Elle est signée de Luis Amado, Bernard Kouchner et Miguel Moratinos, trois ministres "socialistes" ou ex-socialistes, qui appellent à une "rénovation" du dialogue transatlantique.

Leur point consacré à la défense est une véritable offre de service adressée aux Etats-Unis :

"Construire un véritable pilier européen de sécurité et de défense. Une politique européenne de sécurité et de défense plus robuste est dans l'intérêt aussi bien de l'Union que des Etats-Unis dans le cadre du système de sécurité et de défense atlantique. Une défense européenne est indispensable à une alliance efficace, et les Américains eux-mêmes nous encouragent dans cette voie. Les Européens devront assurer toute leur part dans la responsabilité globale de maintien de la sécurité et de la stabilité internationales. A condition qu'ils acceptent d'en payer le prix."

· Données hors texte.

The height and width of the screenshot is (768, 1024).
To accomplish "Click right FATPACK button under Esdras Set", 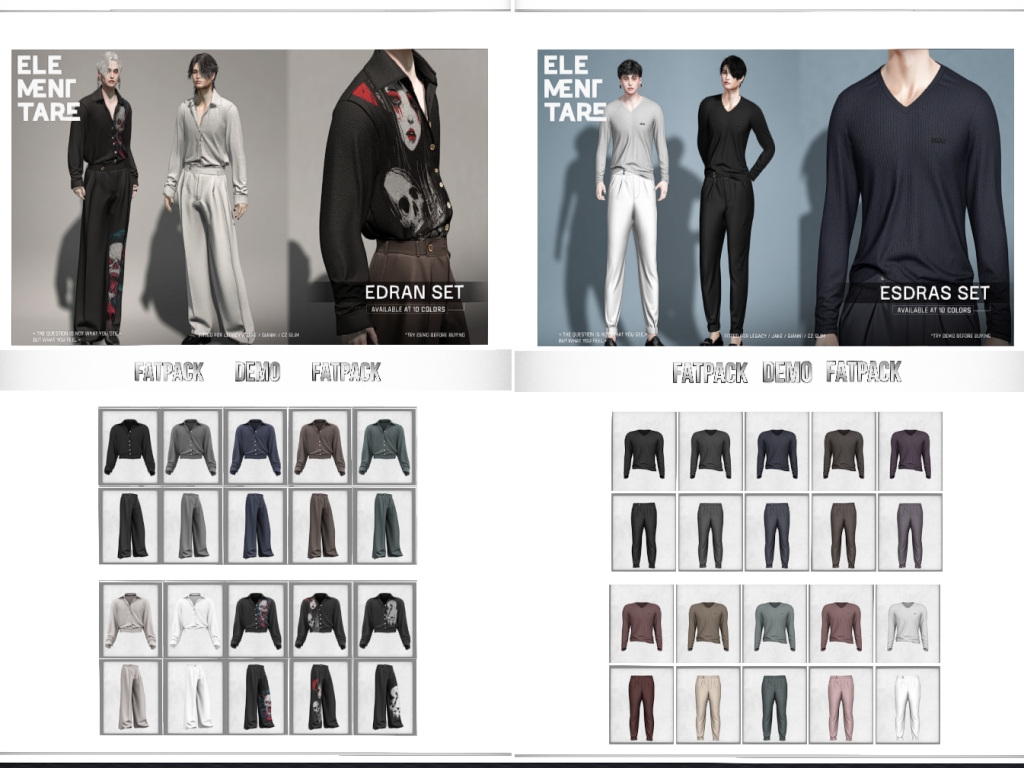I will [x=864, y=373].
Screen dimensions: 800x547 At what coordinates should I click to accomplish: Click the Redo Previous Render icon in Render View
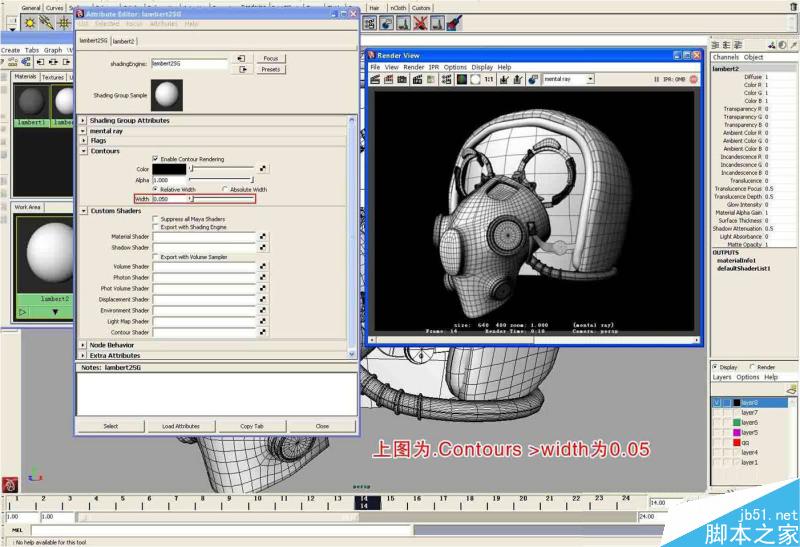[376, 79]
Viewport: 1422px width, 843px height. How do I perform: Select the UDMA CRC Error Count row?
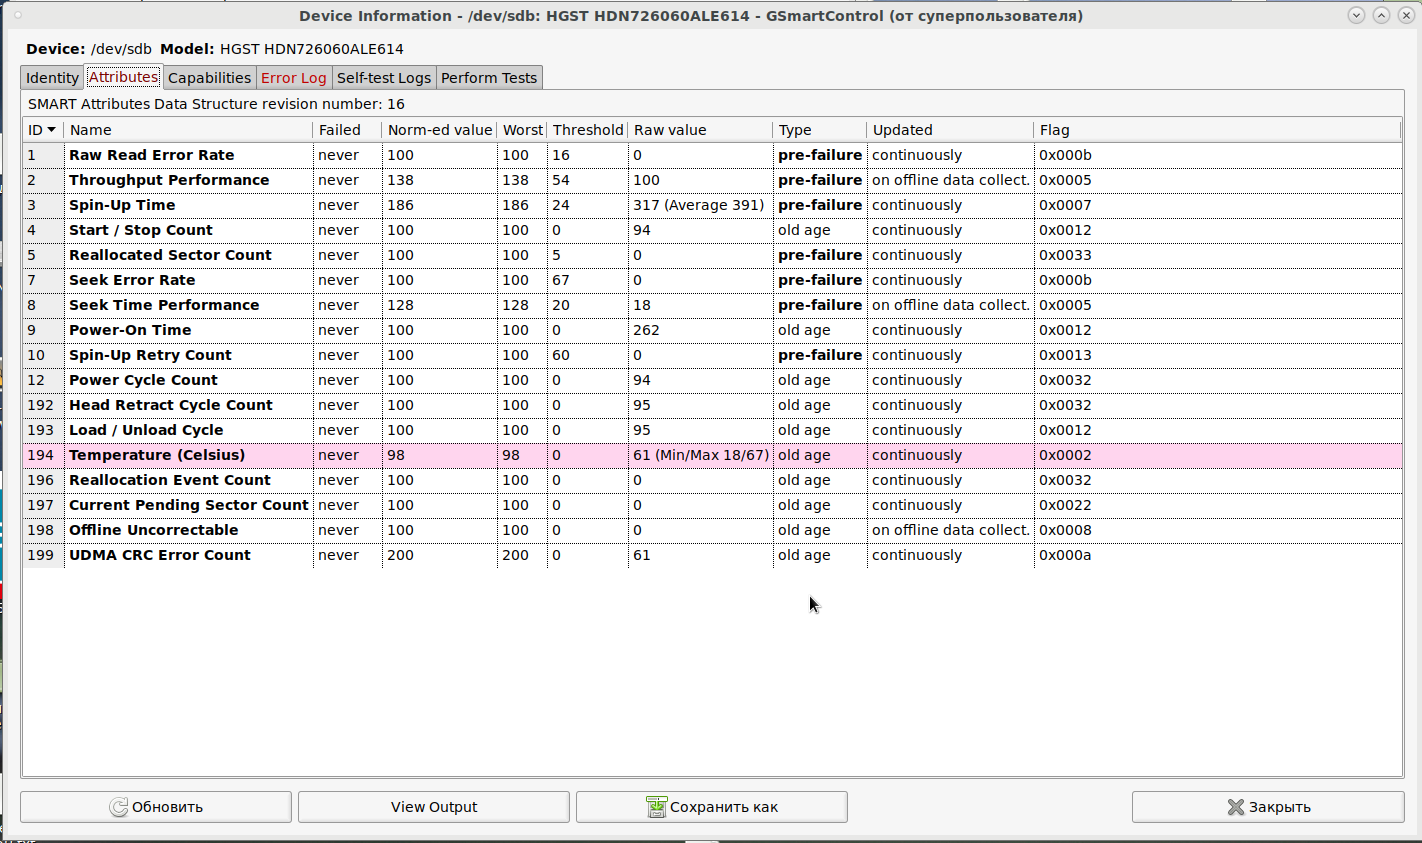click(160, 555)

Il ne faut pas se leurrer : il n'y aura jamais de défense européenne. Il n'y aurait qu'un pilier européen de la défense atlantique. Le pilier sera européen, le temple restera américain.


Sam 6 sep 2008 3 commentaires
Reste à considérer un détail, déjà compris par les opposants tchadiens : même dépourvue de tout autre moyen d'action que les sophismes de Kouchner, la présence de l'Europe sur la scène internationale sera assurée dans le cadre de Lisbonne tant que le "Président de l'Europe" comme on aime à dire dans la France d'après que le Ministre des Affaires Etrangères de l'Union (ou titre appochant).

Ainsi, en cas de prévisible boulette diplomatique, c'est en direction de l'ensemble de l'Union que se feront les menaces ou sanctions, comme ce fût déjà le cas au Tchad suite au déterminant soutien logistique apporté par l'armée française aux forces loyalistes.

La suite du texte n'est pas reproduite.